■ Action item: For the records below, output each line exactly as it appears, from the first through the line with "This screenshot has height=428, width=517.".

■ Task data:

+ + + +

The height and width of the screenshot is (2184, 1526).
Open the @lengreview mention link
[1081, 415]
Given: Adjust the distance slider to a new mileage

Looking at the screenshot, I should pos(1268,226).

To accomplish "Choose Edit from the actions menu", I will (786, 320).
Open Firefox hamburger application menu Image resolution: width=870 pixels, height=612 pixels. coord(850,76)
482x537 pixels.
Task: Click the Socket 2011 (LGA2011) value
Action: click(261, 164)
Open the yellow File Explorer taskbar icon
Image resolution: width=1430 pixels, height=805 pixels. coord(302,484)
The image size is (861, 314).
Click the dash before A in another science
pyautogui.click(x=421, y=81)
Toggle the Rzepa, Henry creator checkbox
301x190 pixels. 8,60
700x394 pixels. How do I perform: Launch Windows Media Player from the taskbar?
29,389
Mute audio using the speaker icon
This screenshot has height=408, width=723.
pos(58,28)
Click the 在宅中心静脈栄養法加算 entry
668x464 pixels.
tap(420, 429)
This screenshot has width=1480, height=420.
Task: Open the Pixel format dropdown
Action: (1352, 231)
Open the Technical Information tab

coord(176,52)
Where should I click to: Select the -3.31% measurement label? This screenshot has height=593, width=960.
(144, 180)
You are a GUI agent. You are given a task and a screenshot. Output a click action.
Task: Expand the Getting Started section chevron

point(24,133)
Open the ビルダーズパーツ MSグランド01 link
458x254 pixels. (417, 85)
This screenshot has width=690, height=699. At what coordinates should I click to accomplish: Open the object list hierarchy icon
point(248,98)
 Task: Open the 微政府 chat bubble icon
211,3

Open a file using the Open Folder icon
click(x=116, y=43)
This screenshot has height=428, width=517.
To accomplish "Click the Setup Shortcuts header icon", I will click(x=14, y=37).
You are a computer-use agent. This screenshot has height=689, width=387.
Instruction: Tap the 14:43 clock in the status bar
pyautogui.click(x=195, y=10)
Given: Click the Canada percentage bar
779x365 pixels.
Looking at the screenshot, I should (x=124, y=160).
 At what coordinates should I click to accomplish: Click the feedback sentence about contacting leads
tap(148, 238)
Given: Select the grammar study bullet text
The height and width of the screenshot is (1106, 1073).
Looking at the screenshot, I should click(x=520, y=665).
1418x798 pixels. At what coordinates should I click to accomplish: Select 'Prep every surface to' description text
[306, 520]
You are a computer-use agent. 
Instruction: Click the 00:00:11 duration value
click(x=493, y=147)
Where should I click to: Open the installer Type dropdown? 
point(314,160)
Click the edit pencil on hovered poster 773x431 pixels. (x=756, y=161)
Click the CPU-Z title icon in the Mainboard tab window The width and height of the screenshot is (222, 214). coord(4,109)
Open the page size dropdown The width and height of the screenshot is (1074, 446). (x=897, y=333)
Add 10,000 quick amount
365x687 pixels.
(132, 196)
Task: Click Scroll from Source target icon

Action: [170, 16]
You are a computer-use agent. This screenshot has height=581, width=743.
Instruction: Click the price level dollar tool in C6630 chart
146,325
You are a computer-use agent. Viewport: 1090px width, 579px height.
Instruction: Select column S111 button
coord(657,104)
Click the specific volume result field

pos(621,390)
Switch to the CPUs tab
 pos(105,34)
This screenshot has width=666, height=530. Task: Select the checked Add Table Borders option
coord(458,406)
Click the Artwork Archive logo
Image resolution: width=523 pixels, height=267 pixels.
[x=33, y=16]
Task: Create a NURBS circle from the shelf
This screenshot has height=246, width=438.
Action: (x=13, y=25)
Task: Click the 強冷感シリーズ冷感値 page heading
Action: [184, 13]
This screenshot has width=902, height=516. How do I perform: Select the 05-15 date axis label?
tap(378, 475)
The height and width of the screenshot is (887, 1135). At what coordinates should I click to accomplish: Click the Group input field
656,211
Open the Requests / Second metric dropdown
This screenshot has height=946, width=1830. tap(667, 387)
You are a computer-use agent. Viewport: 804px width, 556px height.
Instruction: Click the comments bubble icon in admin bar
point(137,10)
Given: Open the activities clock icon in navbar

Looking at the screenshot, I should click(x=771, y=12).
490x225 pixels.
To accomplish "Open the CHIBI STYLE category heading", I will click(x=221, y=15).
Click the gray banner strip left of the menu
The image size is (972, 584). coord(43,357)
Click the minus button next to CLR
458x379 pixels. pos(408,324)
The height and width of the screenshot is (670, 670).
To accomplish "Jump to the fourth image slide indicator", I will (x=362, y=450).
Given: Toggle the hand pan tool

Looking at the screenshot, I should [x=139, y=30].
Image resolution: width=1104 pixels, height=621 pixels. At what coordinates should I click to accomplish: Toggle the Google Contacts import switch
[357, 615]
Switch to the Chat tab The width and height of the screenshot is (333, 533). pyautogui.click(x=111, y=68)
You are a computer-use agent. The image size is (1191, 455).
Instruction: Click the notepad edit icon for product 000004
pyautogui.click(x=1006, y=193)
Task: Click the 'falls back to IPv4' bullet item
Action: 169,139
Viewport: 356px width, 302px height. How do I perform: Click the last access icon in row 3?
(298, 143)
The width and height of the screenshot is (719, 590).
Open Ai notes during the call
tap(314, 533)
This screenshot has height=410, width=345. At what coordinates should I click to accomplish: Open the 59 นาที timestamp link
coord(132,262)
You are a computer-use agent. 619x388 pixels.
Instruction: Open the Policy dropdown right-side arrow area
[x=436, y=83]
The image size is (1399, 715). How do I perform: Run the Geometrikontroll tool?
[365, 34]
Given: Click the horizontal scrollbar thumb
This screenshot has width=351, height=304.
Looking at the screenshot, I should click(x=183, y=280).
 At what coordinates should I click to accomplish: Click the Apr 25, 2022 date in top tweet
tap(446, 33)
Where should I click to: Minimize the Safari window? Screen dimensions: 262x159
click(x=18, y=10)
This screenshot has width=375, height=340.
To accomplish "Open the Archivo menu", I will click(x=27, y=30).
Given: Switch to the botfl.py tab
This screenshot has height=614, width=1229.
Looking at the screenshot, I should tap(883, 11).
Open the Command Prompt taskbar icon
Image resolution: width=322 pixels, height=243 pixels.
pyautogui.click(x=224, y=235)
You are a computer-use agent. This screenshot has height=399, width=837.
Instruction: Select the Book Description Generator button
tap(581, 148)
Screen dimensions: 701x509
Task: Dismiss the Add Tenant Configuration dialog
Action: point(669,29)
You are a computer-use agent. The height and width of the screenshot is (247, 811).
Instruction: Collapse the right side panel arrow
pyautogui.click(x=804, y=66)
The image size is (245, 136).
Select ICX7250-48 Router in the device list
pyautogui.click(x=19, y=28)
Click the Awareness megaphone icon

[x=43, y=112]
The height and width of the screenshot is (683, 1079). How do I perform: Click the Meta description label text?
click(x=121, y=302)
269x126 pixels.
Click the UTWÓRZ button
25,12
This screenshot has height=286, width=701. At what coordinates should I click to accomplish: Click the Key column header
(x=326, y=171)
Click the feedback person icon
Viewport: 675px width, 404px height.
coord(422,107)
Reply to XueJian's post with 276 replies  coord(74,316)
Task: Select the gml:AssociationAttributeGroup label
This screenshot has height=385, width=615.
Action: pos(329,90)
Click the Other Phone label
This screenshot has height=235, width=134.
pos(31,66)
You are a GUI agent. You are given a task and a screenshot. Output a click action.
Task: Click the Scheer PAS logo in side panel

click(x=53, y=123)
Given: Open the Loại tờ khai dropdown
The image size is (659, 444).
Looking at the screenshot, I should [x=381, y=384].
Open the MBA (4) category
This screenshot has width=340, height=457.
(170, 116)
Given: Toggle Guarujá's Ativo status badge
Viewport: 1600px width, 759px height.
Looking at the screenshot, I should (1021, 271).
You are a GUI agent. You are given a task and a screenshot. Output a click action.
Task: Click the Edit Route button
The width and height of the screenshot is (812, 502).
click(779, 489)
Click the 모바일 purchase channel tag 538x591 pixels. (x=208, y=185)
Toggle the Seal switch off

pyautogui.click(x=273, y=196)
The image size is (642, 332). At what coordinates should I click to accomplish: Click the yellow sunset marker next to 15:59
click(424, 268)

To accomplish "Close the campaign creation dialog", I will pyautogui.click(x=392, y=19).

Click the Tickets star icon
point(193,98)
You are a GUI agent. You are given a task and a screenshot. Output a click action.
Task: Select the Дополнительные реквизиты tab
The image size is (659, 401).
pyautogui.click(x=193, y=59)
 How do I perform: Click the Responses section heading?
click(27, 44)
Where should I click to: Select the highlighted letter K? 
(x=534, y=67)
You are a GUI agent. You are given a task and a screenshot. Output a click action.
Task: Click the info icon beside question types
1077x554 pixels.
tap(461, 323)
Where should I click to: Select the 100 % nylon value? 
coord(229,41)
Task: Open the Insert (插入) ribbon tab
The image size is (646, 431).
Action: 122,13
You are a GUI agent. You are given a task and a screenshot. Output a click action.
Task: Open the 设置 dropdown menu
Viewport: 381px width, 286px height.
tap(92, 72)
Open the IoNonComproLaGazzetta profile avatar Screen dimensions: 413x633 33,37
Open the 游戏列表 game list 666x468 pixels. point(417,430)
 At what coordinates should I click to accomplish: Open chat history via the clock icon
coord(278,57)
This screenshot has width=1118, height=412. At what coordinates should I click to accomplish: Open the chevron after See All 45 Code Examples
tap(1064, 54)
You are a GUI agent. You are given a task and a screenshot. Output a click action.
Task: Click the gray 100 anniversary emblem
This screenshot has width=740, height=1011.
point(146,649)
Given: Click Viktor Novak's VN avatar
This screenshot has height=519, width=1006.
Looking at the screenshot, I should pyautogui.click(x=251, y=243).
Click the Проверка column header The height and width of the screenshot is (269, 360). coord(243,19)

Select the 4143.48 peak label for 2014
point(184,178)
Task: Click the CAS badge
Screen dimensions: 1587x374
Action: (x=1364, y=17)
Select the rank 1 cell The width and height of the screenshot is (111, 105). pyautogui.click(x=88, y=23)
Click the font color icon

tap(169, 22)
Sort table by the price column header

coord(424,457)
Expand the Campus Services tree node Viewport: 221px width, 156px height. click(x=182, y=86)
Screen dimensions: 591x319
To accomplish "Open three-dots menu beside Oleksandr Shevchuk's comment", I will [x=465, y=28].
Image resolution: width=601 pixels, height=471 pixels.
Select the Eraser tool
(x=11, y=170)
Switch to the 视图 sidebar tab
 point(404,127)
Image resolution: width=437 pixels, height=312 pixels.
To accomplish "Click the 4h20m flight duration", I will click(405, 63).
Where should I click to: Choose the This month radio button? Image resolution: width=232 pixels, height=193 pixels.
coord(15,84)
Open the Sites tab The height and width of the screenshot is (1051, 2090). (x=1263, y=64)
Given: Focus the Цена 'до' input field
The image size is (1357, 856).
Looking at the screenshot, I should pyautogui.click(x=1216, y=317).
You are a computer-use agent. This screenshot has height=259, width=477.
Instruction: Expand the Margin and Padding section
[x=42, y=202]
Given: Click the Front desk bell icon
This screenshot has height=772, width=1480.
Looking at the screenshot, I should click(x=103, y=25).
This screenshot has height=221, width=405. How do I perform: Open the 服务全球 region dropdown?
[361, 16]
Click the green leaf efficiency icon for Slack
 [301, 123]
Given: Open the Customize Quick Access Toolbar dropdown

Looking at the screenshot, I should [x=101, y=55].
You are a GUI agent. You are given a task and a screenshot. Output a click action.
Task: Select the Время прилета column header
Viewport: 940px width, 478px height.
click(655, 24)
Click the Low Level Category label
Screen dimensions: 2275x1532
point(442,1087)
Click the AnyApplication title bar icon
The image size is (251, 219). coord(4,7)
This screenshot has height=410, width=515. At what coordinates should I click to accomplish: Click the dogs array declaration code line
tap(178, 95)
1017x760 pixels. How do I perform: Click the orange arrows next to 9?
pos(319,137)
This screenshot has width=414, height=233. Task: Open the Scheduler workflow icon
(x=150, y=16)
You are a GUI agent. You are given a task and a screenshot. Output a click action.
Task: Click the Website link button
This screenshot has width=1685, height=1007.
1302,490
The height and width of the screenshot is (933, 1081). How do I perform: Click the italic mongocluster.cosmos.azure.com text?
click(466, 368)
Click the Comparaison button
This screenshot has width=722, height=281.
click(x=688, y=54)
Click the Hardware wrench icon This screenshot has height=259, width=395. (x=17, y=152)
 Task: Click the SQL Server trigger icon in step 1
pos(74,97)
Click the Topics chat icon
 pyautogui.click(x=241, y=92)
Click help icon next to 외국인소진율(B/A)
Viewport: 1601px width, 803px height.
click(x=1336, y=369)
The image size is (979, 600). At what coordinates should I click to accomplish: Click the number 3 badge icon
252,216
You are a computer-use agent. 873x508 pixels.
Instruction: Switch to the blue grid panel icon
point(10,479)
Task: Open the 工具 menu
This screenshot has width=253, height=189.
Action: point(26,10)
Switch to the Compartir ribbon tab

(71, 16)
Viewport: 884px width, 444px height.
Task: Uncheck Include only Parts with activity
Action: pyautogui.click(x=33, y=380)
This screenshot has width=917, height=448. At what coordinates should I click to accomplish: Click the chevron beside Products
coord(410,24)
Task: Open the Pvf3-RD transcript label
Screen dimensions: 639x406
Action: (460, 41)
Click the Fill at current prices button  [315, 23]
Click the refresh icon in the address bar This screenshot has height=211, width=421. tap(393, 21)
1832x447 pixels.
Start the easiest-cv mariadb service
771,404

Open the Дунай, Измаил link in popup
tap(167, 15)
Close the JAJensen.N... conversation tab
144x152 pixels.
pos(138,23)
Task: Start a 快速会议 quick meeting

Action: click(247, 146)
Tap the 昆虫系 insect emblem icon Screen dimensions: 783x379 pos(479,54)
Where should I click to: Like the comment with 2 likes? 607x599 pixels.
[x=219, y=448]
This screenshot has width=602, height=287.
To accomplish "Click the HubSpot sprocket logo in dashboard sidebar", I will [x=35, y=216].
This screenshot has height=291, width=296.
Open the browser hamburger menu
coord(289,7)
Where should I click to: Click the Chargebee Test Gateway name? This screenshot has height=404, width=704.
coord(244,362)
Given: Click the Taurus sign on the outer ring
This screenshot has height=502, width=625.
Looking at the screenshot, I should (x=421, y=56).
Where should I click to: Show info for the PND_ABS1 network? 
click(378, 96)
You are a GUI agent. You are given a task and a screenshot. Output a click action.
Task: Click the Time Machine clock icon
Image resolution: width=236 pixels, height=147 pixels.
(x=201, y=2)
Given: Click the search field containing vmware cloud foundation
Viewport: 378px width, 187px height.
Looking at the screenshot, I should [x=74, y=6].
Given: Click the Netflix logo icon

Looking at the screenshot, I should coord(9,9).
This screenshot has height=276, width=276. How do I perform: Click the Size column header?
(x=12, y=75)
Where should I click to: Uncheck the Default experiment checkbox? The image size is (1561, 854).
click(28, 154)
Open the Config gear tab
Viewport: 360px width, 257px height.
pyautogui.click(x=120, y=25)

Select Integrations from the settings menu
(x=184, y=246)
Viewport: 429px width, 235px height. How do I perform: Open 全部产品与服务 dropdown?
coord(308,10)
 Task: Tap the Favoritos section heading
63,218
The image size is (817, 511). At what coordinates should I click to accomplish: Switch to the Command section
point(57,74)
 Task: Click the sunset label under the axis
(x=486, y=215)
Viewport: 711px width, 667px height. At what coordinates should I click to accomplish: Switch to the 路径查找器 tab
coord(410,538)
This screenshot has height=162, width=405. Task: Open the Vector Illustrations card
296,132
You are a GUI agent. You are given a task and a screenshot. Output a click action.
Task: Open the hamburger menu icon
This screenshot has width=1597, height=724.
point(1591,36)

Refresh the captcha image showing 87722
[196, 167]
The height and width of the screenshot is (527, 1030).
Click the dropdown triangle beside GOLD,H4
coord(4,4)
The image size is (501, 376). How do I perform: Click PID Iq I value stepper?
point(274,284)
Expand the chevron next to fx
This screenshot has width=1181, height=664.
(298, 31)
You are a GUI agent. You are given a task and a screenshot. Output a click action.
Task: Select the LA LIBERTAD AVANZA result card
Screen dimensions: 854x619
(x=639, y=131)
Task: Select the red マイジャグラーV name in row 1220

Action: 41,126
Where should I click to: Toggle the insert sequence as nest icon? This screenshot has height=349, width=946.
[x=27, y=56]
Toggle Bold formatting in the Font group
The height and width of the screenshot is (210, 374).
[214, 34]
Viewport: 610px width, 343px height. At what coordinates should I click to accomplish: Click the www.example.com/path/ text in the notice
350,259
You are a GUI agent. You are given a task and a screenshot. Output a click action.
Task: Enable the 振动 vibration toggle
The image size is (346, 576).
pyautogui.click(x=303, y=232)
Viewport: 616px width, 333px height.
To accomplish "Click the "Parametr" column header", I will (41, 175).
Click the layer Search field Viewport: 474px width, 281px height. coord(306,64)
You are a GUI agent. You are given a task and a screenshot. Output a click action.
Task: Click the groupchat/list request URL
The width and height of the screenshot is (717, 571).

+ + + +

■ Solution to this problem:
The height and width of the screenshot is (2184, 1526).
Open the @lengreview mention link
[1081, 415]
Given: Adjust the distance slider to a new mileage

Looking at the screenshot, I should pos(1268,226).

To accomplish "Choose Edit from the actions menu", I will (786, 320).
Open Firefox hamburger application menu Image resolution: width=870 pixels, height=612 pixels. coord(850,76)
482x537 pixels.
Task: Click the Socket 2011 (LGA2011) value
Action: click(261, 164)
Open the yellow File Explorer taskbar icon
Image resolution: width=1430 pixels, height=805 pixels. coord(302,484)
The image size is (861, 314).
Click the dash before A in another science
pyautogui.click(x=421, y=81)
Toggle the Rzepa, Henry creator checkbox
301x190 pixels. 8,60
700x394 pixels. How do I perform: Launch Windows Media Player from the taskbar?
29,389
Mute audio using the speaker icon
This screenshot has height=408, width=723.
pos(58,28)
Click the 在宅中心静脈栄養法加算 entry
668x464 pixels.
tap(420, 429)
This screenshot has width=1480, height=420.
Task: Open the Pixel format dropdown
Action: (1352, 231)
Open the Technical Information tab

coord(176,52)
Where should I click to: Select the -3.31% measurement label? This screenshot has height=593, width=960.
(144, 180)
You are a GUI agent. You are given a task and a screenshot. Output a click action.
Task: Expand the Getting Started section chevron

point(24,133)
Open the ビルダーズパーツ MSグランド01 link
458x254 pixels. (417, 85)
This screenshot has width=690, height=699. At what coordinates should I click to accomplish: Open the object list hierarchy icon
point(248,98)
 Task: Open the 微政府 chat bubble icon
211,3

Open a file using the Open Folder icon
click(x=116, y=43)
This screenshot has height=428, width=517.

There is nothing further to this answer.